BEGIN DATA FOR THIS TASK
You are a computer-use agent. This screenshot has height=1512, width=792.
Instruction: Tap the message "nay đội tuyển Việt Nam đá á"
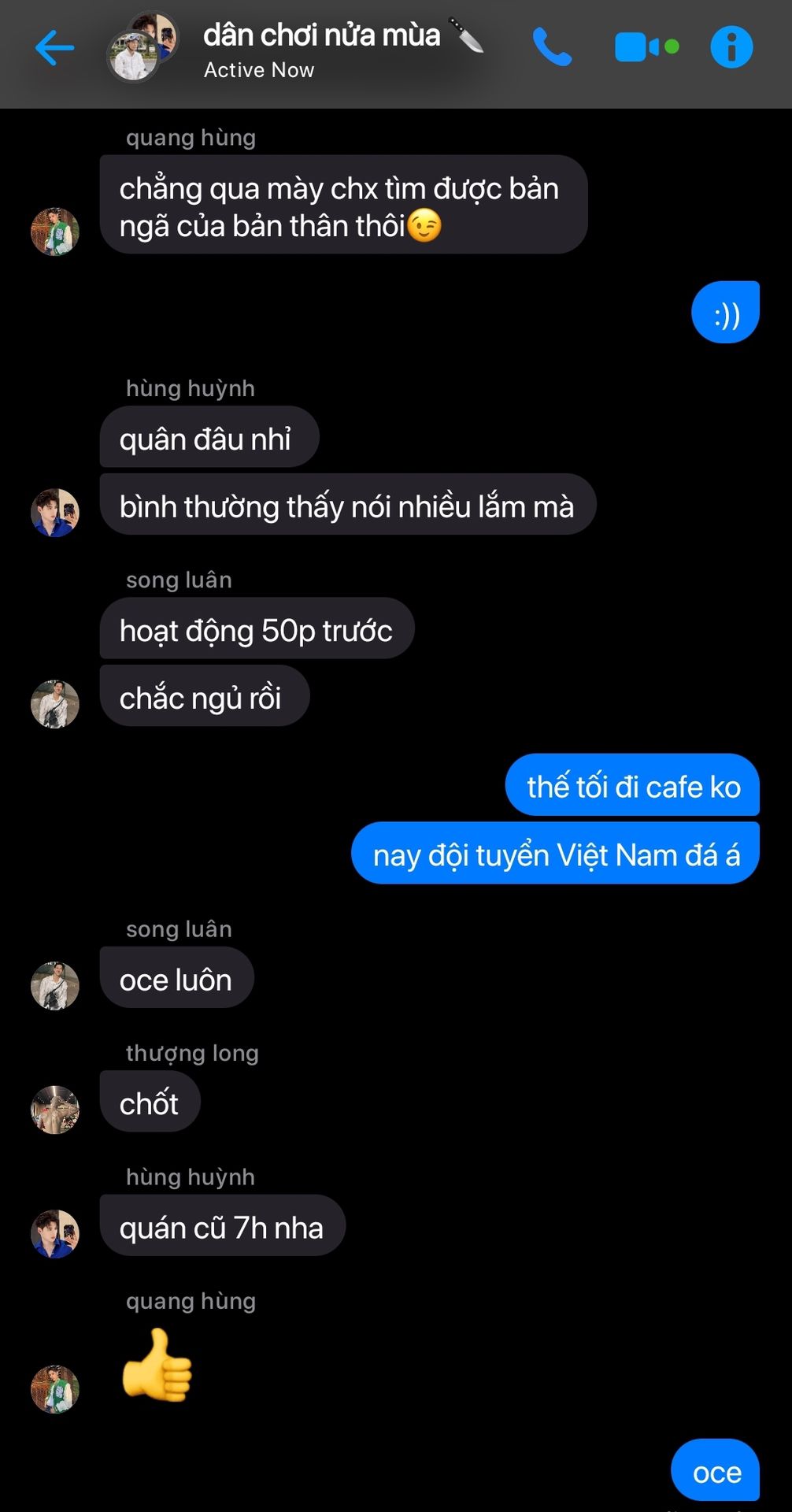(555, 854)
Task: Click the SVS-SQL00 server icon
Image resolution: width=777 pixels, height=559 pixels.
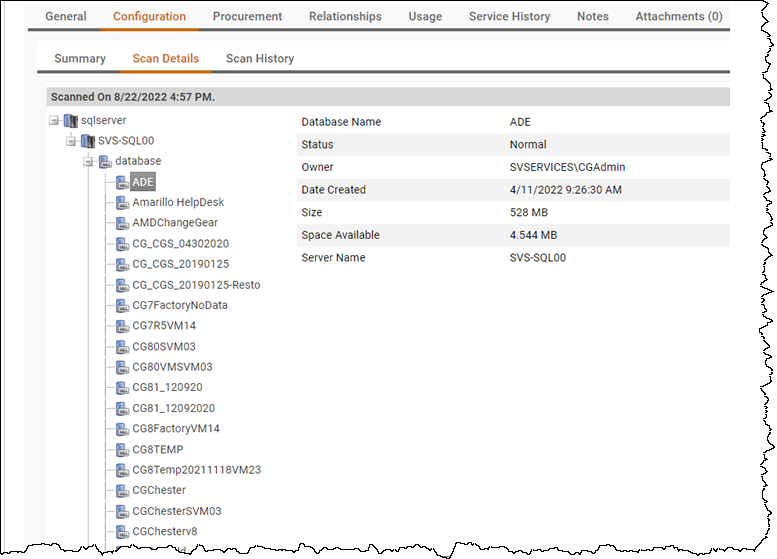Action: 87,141
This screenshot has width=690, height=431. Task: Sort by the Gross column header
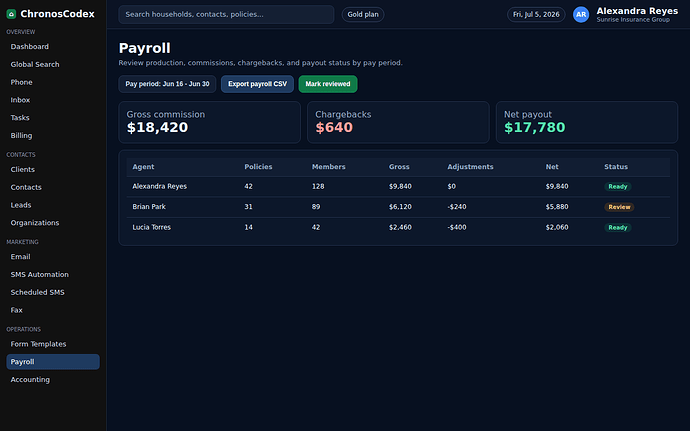[399, 167]
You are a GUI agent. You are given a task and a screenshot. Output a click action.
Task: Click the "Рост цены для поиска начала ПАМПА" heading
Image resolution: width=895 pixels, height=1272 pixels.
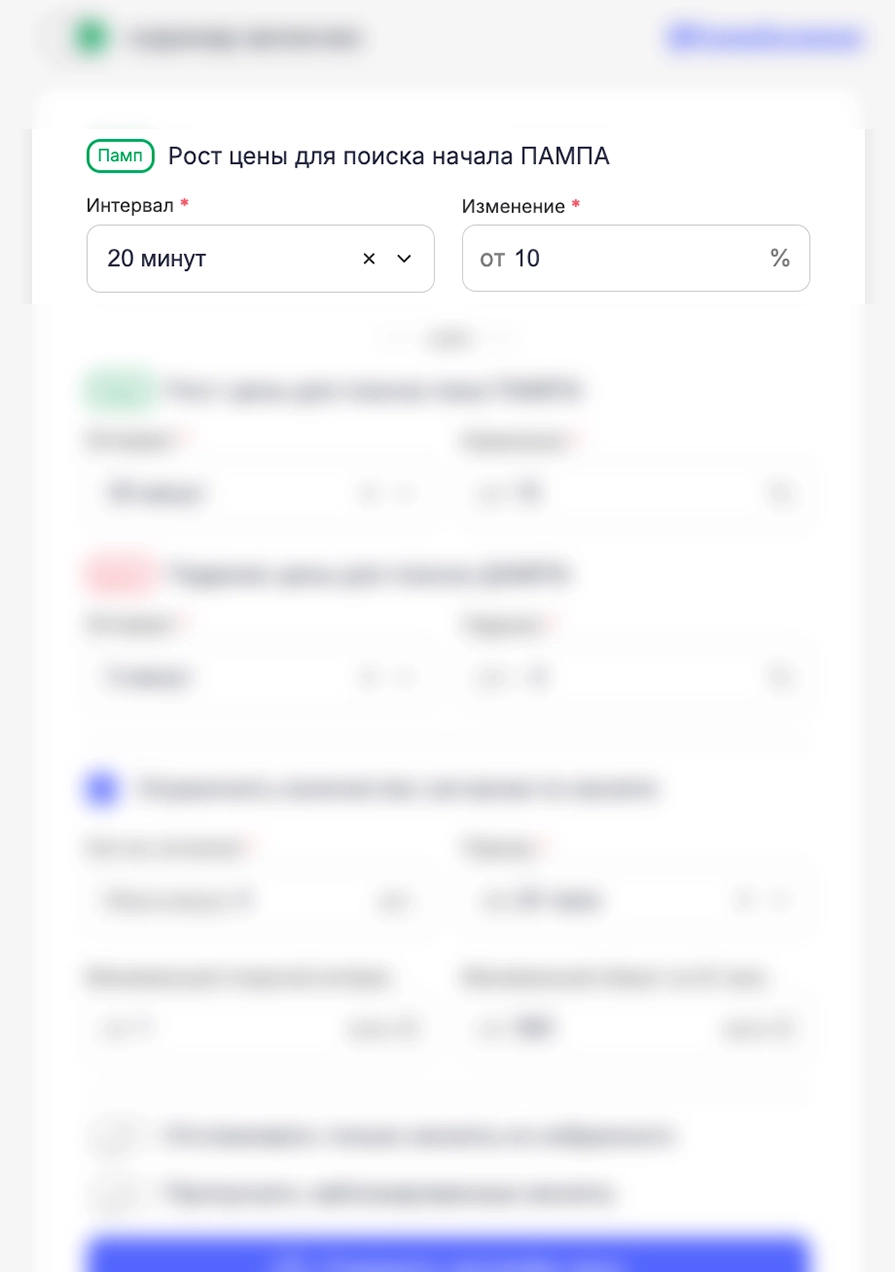pyautogui.click(x=388, y=156)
END DATA FOR THIS TASK
TASK OBJECTIVE: All records above must be output exactly as they stand, excluding pictures.

RESPONSE AREA:
You are a computer-use agent. This screenshot has height=1512, width=792.
Instruction: Tap the message "nay đội tuyển Việt Nam đá á"
(555, 854)
Task: Click the SVS-SQL00 server icon
Image resolution: width=777 pixels, height=559 pixels.
Action: 87,141
This screenshot has width=690, height=431. Task: Sort by the Gross column header
[399, 167]
You are a GUI agent. You are given a task and a screenshot. Output a click action.
Task: Click the "Рост цены для поиска начала ПАМПА" heading
Image resolution: width=895 pixels, height=1272 pixels.
pyautogui.click(x=388, y=156)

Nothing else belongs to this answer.